Quando Celano e Bonaventura, con le loro buone ragioni, non discuto, mettono in atto questa dolorosa censura, noi frati minori avevamo lasciato la condivisione quotidiana con i poveri, per rintanarci in confini monastico-clericali. I poveri, quando non li dimenticavamo del tutto, erano per noi oggetto di assistenzialismo. A noi figli/fratelli tuoi, frate Francesco, sposo di Madonna Povertà, restava la virtù della povertà ascetica. Ben presto avremmo rinchiuso quella Sposa nel recinto delle norme e ci saremmo strappati gli uni gli altri la bandiera della fedeltà alla tua regola a colpi di interpretazioni e privilegi curiali.
Frate Francesco, te lo chiedo da cappuccino, figlio di uno di quegli strappi laceranti: non ti sembra che questa analisi trovi una autorevole conferma nel fatto incontestabile che la santità cappuccina si sia liberata, con così grande e fantasiosa sovrabbondanza, soprattutto tra chi viveva, per la maggior parte del tempo, sulla strada, fuori dal recinto e lontano dal chiostro, cioè tra i frati questuanti, che erano sempre in mezzo al popolo, inevitabilmente a contatto con le fatiche e le sofferenze dei piccoli?
Intendiamoci, frate Francesco, io sono contento di essere cappuccino, e se qualcuno mi chiedesse se era meglio avere o non avere le riforme francescane, direi subito con convinzione: “Comunque, ne è valsa la pena”. Esse sono state dono di Dio e il francescanesimo è, in profondità, un movimento di radicale rinnovamento evangelico e perciò vive ed è generativo solo se non perde questa sua identità di riforma. Tuttavia, frate Francesco, quelle riforme non avrebbero potuto esistere senza lacerare l’unità della famiglia?

 In mezzo al guado

Ma… sì, frate Francesco, meglio guardare avanti. Tu, frate Francesco, mi insegni a non piangere per ciò che poteva essere e non fu, ma a sognare e a costruire sin d’ora ciò che ancora non c’è. Ecco, frate Francesco, noi oggi, in questo tempo frammentato di trasformazioni sociali, ecclesiali e perfino antropologiche, noi siamo quelli del guado. La sponda che abbiamo lasciato non la vediamo più e quella che stiamo ancora cercando di raggiungere non si vede ancora. Non dovrebbe essere difficile per noi ricordare che comunque l’unità che accoglie e apprezza le diversità è il compito ancora e sempre da fare. La chiesa come società perfetta, i frati minori identificati con la povertà canonicamente recintata, una società che un po’ ipocritamente pretendeva di essere cristiana ci hanno illuso per troppo tempo di aver portato a termine la corsa.
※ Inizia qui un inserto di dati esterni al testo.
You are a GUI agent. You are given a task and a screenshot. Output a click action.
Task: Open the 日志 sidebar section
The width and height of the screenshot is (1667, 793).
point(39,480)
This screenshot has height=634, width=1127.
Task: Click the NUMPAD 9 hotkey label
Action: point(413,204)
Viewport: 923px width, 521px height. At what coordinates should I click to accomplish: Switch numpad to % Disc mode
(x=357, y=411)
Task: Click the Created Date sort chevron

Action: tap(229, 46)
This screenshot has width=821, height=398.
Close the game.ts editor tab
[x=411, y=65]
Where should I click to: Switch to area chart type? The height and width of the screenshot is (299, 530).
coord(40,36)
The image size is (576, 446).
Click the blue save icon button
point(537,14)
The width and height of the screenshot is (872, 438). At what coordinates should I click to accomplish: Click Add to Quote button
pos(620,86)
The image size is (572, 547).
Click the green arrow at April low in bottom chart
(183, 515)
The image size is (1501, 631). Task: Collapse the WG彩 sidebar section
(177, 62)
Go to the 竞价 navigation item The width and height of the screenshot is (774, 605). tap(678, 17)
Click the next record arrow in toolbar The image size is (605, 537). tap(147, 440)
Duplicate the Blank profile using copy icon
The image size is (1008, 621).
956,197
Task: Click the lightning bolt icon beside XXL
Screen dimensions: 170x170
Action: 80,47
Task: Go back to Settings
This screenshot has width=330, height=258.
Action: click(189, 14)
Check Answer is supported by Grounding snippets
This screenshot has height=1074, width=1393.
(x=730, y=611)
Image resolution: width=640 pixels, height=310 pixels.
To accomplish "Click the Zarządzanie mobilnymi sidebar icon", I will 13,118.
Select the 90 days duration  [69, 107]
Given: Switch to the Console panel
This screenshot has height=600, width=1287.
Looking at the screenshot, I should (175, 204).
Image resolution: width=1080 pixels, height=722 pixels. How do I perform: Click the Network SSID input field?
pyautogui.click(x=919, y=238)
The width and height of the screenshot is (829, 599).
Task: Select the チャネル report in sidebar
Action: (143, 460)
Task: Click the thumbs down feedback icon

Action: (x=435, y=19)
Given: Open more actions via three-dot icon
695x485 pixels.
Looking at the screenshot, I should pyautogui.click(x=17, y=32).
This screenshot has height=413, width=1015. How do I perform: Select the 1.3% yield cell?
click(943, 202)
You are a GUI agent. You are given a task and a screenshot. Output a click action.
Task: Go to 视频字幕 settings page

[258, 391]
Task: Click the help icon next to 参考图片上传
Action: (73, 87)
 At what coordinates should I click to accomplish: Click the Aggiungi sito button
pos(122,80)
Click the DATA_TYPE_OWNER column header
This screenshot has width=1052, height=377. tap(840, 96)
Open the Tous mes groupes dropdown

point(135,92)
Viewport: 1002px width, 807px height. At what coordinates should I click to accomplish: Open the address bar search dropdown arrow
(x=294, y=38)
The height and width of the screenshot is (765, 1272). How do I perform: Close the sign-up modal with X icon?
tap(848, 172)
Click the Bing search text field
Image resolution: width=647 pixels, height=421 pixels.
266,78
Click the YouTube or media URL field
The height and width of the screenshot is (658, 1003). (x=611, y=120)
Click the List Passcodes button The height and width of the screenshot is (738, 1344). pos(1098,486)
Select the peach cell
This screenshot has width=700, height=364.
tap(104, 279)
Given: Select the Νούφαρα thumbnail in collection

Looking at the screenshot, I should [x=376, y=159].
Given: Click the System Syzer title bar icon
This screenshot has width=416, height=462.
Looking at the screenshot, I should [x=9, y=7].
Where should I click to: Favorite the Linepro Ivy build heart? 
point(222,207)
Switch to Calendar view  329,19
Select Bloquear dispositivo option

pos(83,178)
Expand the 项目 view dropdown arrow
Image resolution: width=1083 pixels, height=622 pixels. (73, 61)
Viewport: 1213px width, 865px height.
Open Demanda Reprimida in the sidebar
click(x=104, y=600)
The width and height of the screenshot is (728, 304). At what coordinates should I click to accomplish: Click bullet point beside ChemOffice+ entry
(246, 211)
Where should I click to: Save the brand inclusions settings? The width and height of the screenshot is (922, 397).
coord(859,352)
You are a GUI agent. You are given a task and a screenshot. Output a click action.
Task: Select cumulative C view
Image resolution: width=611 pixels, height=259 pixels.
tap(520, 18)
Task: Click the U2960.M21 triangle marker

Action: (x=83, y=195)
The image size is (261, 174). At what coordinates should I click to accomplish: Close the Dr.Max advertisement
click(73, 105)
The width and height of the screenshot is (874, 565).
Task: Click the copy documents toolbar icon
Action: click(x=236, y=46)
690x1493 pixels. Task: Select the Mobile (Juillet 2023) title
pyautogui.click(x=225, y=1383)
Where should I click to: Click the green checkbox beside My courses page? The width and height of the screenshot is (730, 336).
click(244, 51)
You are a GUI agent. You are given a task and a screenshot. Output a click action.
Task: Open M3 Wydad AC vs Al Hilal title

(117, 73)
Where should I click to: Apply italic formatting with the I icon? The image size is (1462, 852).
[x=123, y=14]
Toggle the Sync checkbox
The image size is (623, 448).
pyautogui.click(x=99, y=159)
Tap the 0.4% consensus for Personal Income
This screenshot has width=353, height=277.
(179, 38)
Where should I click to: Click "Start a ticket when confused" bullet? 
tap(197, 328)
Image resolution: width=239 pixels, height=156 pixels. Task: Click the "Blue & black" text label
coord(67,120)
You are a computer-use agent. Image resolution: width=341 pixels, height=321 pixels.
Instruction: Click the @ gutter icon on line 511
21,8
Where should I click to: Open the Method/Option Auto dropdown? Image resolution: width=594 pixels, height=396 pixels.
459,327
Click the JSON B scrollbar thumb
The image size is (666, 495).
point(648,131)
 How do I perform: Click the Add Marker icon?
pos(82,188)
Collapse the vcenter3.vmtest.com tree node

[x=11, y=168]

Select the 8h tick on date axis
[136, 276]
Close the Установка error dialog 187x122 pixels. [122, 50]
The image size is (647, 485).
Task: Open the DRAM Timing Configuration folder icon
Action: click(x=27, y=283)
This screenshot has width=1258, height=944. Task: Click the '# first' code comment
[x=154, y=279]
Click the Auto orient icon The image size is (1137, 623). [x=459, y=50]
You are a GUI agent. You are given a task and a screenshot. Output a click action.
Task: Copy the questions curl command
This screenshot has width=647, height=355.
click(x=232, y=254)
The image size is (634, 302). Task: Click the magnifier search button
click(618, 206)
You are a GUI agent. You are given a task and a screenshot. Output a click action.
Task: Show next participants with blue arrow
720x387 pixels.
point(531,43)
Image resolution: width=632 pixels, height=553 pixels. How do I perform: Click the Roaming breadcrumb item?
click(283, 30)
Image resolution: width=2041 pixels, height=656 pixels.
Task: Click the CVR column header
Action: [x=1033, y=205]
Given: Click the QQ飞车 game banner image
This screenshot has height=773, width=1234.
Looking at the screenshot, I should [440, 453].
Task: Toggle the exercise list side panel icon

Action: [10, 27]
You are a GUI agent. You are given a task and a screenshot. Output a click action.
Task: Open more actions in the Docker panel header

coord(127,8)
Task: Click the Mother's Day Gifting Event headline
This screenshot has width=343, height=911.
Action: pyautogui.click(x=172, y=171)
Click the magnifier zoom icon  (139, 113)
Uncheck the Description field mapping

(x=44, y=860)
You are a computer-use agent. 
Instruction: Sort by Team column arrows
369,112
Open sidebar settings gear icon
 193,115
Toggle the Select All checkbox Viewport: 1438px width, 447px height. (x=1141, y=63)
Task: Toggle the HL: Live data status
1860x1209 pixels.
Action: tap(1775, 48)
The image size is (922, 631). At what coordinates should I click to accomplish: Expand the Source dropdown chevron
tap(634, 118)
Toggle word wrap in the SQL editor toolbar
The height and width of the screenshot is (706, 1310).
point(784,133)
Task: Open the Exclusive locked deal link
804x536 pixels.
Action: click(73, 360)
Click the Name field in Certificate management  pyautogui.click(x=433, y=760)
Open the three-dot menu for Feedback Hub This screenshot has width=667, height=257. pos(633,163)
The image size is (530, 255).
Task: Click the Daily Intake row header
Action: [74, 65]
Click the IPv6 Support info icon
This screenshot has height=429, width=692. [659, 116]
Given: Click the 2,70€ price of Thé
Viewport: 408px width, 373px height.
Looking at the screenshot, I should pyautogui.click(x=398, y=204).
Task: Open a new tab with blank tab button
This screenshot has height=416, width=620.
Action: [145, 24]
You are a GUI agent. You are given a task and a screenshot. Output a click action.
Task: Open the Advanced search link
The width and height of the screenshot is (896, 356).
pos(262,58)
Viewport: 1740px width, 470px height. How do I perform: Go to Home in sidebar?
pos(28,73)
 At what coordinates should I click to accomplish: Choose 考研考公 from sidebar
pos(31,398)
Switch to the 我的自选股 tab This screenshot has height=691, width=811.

Il deserto che noi stiamo attraversando, frate Francesco, non va compreso come il tempo in cui, non avendo, ci viene tolto ciò che ingenuamente credevamo di avere (cf. Lc. 8,18)? Noi frati, i cristiani in genere, ci sentiamo impoveriti. Non dovremmo imparare a sentirci alleggeriti, invitati a non fuggire dalla piccolezza evangelica del seme di senape? Tanti pensieri, molto confusi, molte domande irrisolte che non sono altro che il mio, forse il nostro, modo di unirci a te per dire a me stesso e ai lettori: «Cominciamo fratelli a servire il Signore Iddio, perché finora abbiamo fatto poco o nessun profitto».